* TASK REQUIREMENTS *
Return nothing but the lines from the one with "You are a computer-use" through the one with "Viewport: 1023px width, 565px height." in the data below, word for word and without pictures.

++++ RECORDS FOR PROCESSING

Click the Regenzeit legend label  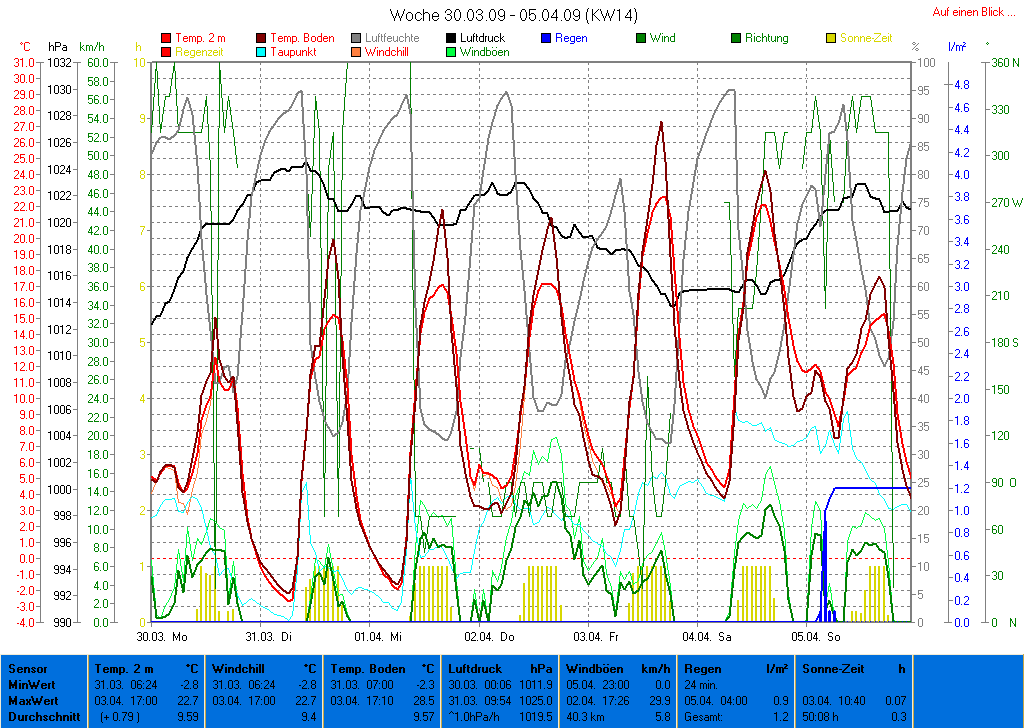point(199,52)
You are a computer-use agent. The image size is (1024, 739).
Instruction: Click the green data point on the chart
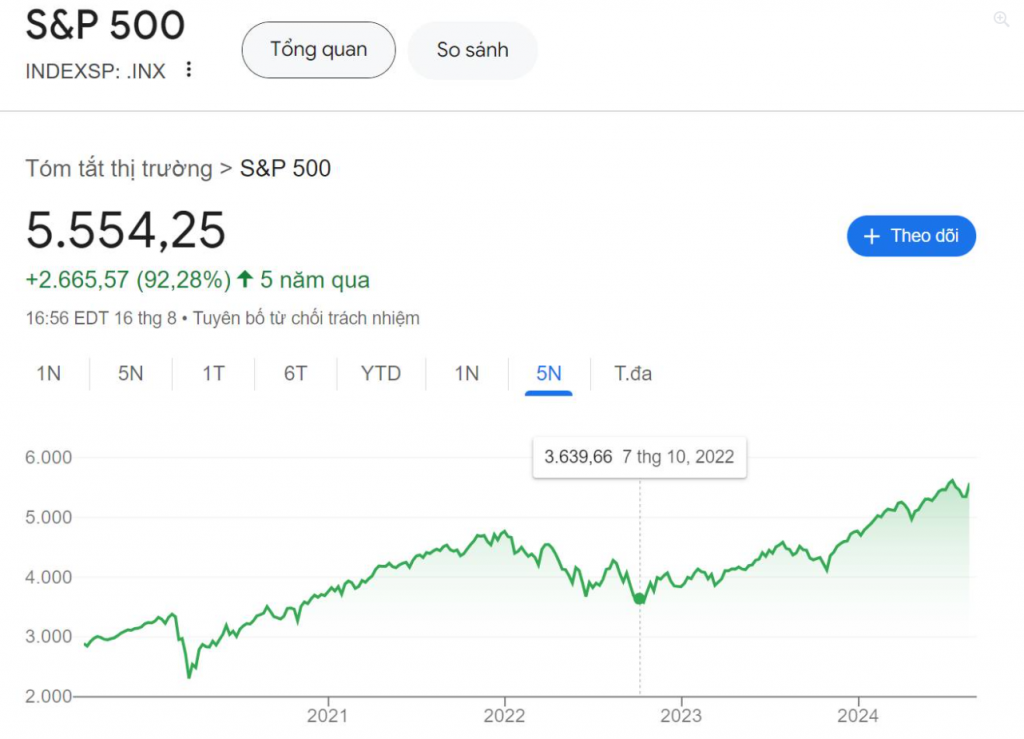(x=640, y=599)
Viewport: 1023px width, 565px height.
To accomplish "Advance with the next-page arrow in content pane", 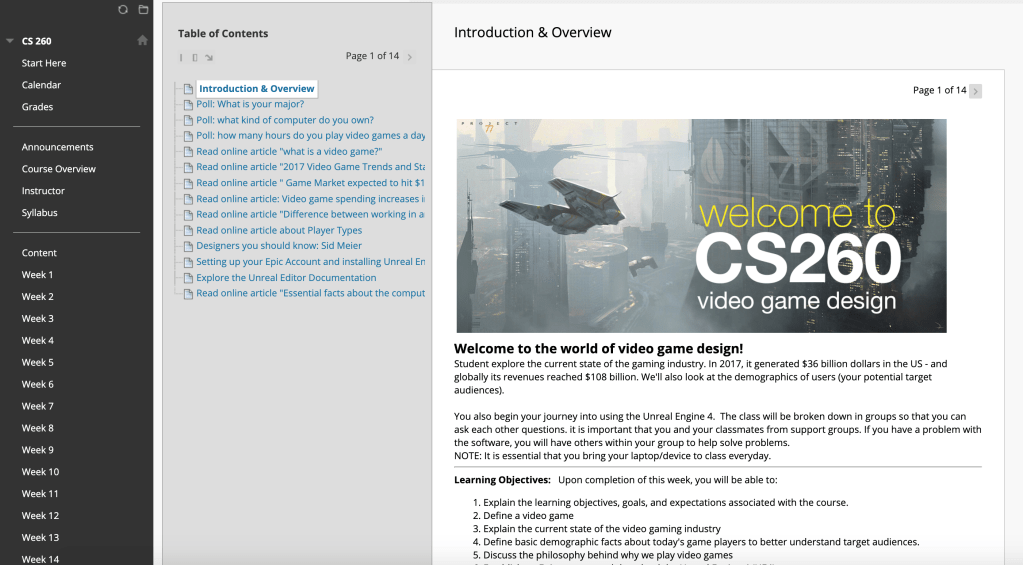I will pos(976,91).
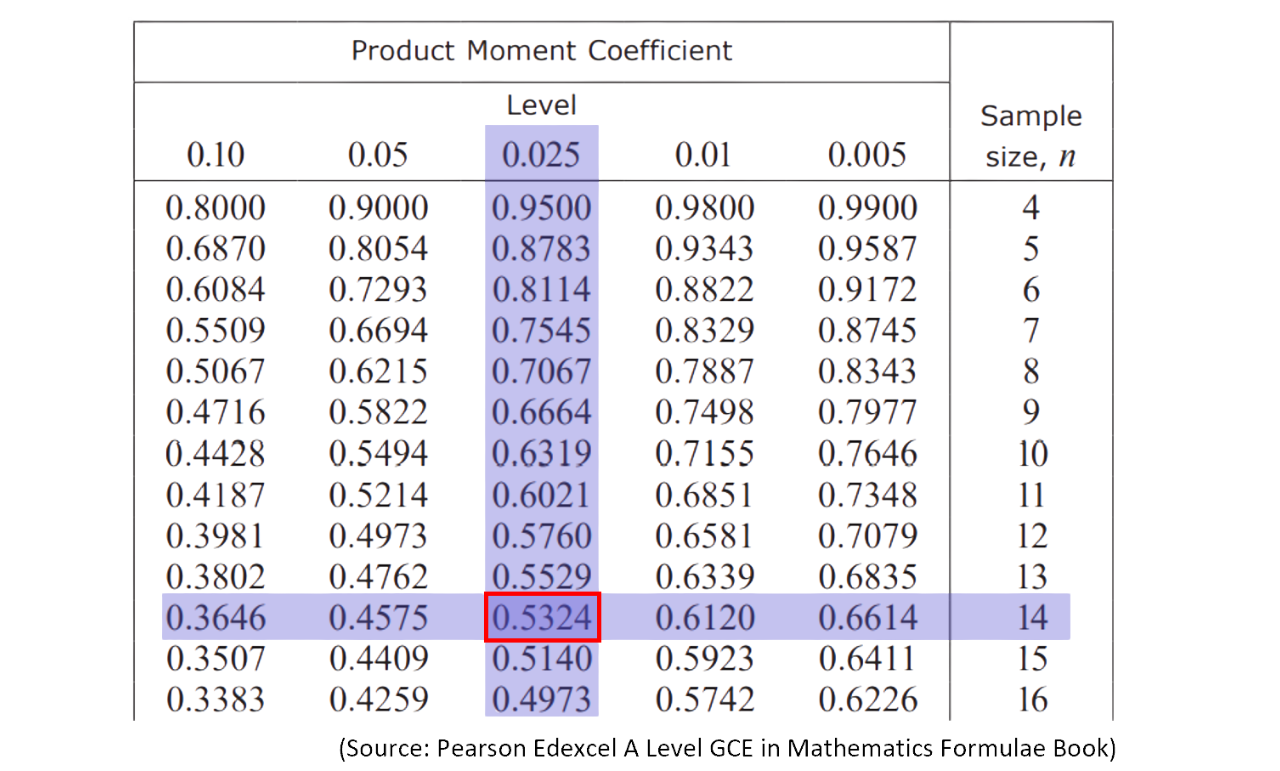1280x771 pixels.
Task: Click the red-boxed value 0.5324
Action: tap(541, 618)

++++++++
++++ RECORDS FOR PROCESSING

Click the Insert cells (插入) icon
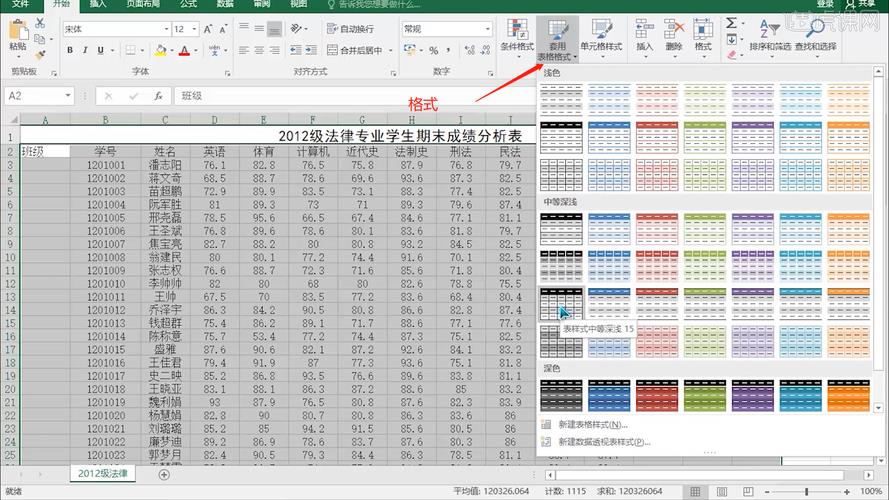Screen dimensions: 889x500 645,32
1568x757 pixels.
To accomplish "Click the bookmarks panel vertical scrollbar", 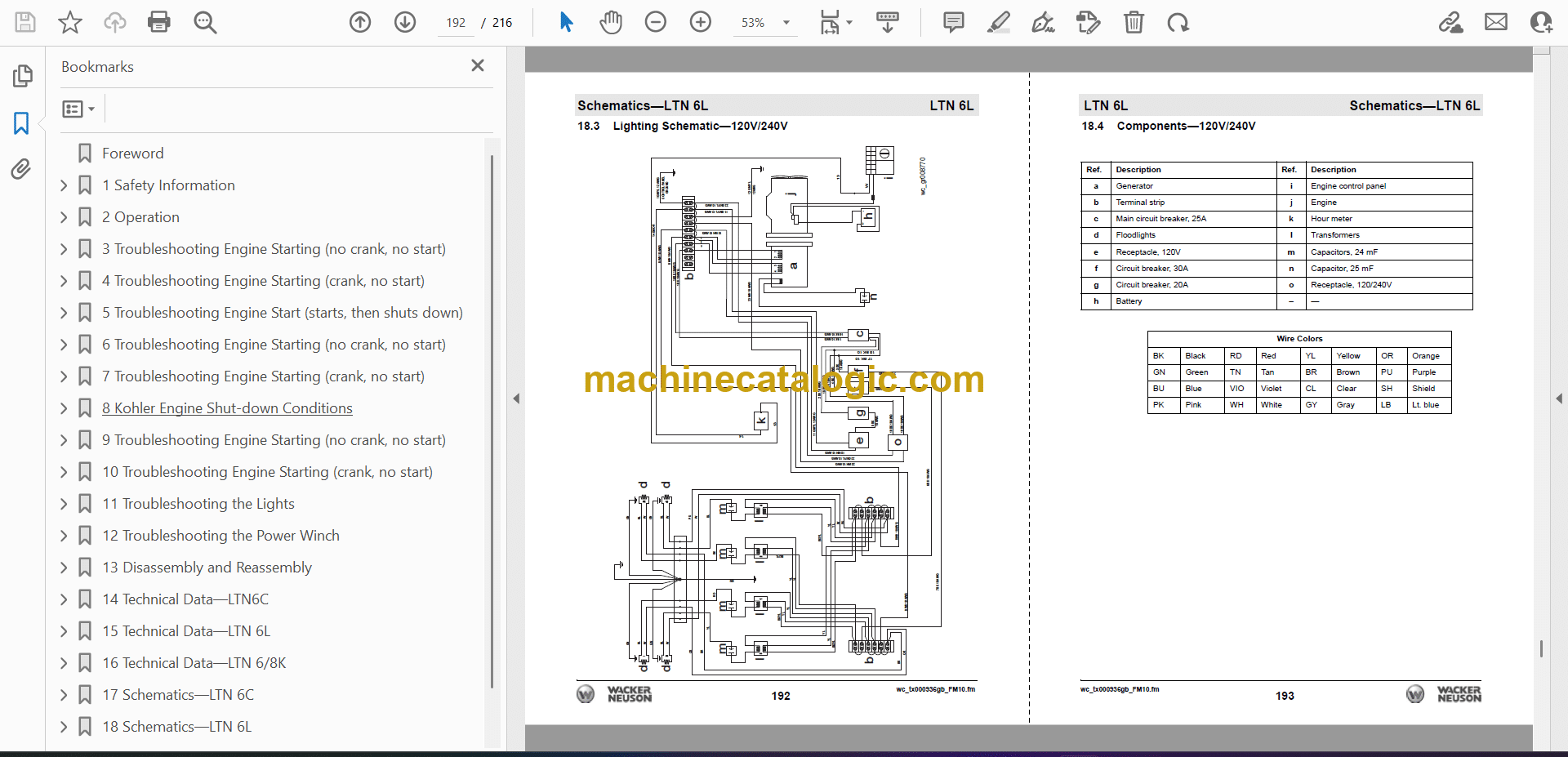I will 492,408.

++++++++
++++ RECORDS FOR PROCESSING

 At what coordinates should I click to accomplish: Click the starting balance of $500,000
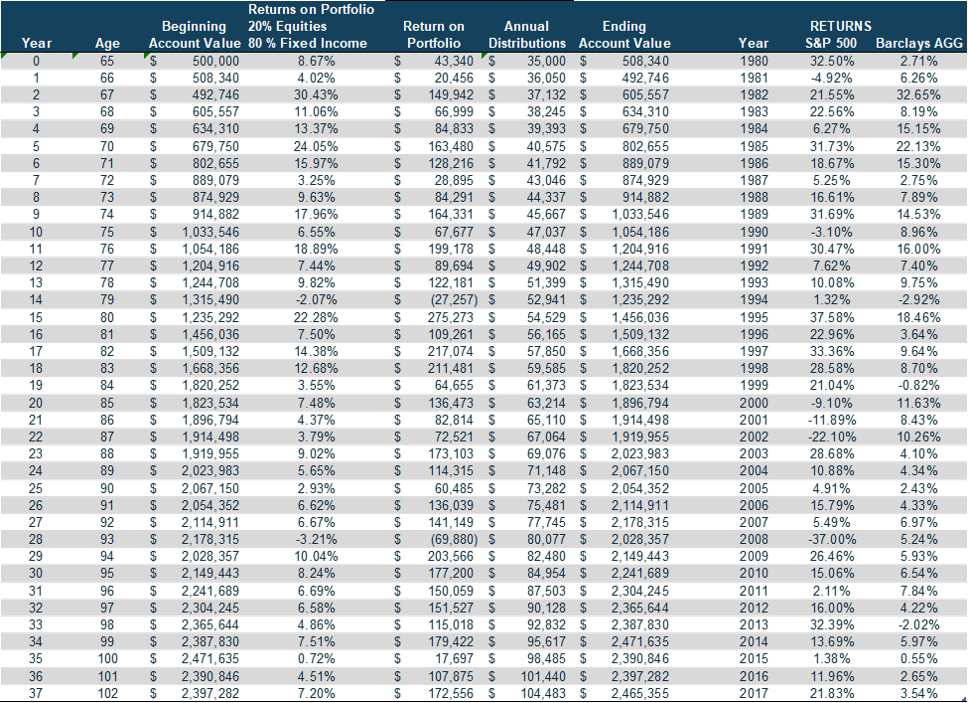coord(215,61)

++++++++

* EXERCISE RESPONSE *
You are a computer-use agent. The image size is (1024, 739).
Instruction: Click the green data point on the chart
(x=640, y=599)
Viewport: 1023px width, 565px height.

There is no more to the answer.